▶ WHAT IS NEEDED
Nothing outside the range is wanted. Repeat exactly the lines below from the one with "Task: Open the browser extensions puzzle icon" through the one with "Click the U3".

▶ RECORDS TO USE
'''

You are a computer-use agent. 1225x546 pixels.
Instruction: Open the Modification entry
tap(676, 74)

'''
'''

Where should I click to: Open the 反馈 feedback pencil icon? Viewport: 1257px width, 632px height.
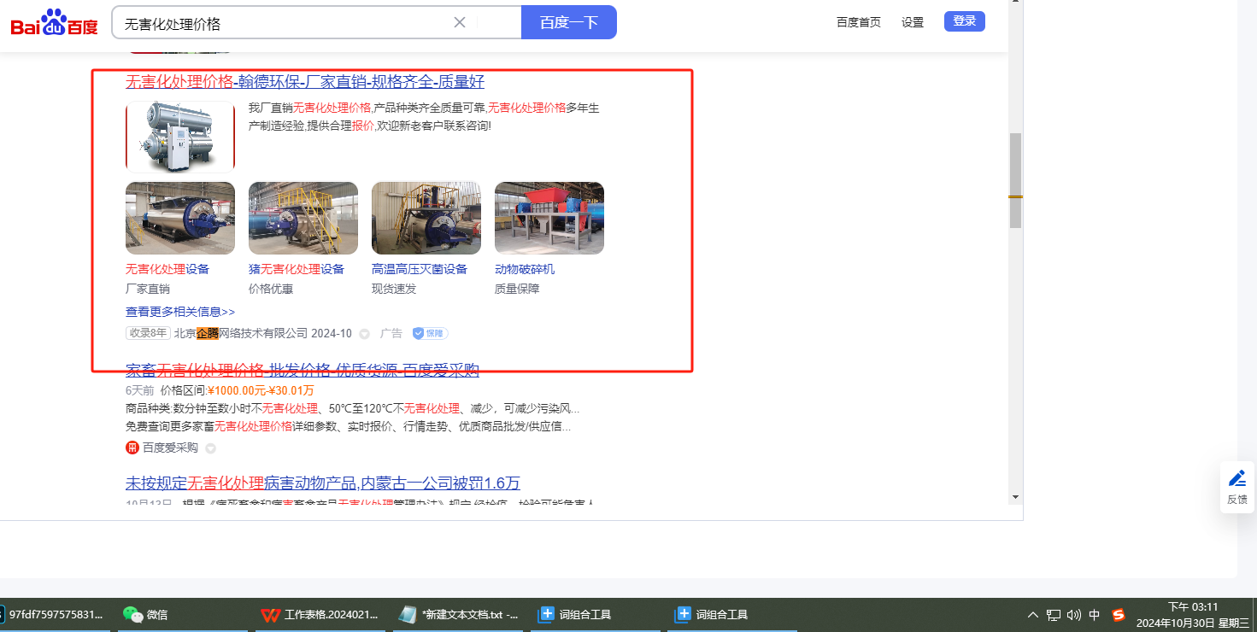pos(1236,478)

'''
'''

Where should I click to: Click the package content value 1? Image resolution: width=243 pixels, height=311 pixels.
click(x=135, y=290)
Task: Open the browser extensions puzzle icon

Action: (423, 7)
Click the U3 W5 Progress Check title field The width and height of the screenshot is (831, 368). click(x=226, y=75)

'''

▶ EXERCISE OUTPUT
Task: Open the browser extensions puzzle icon

Action: (423, 7)
Click the U3 W5 Progress Check title field The width and height of the screenshot is (831, 368). click(x=226, y=75)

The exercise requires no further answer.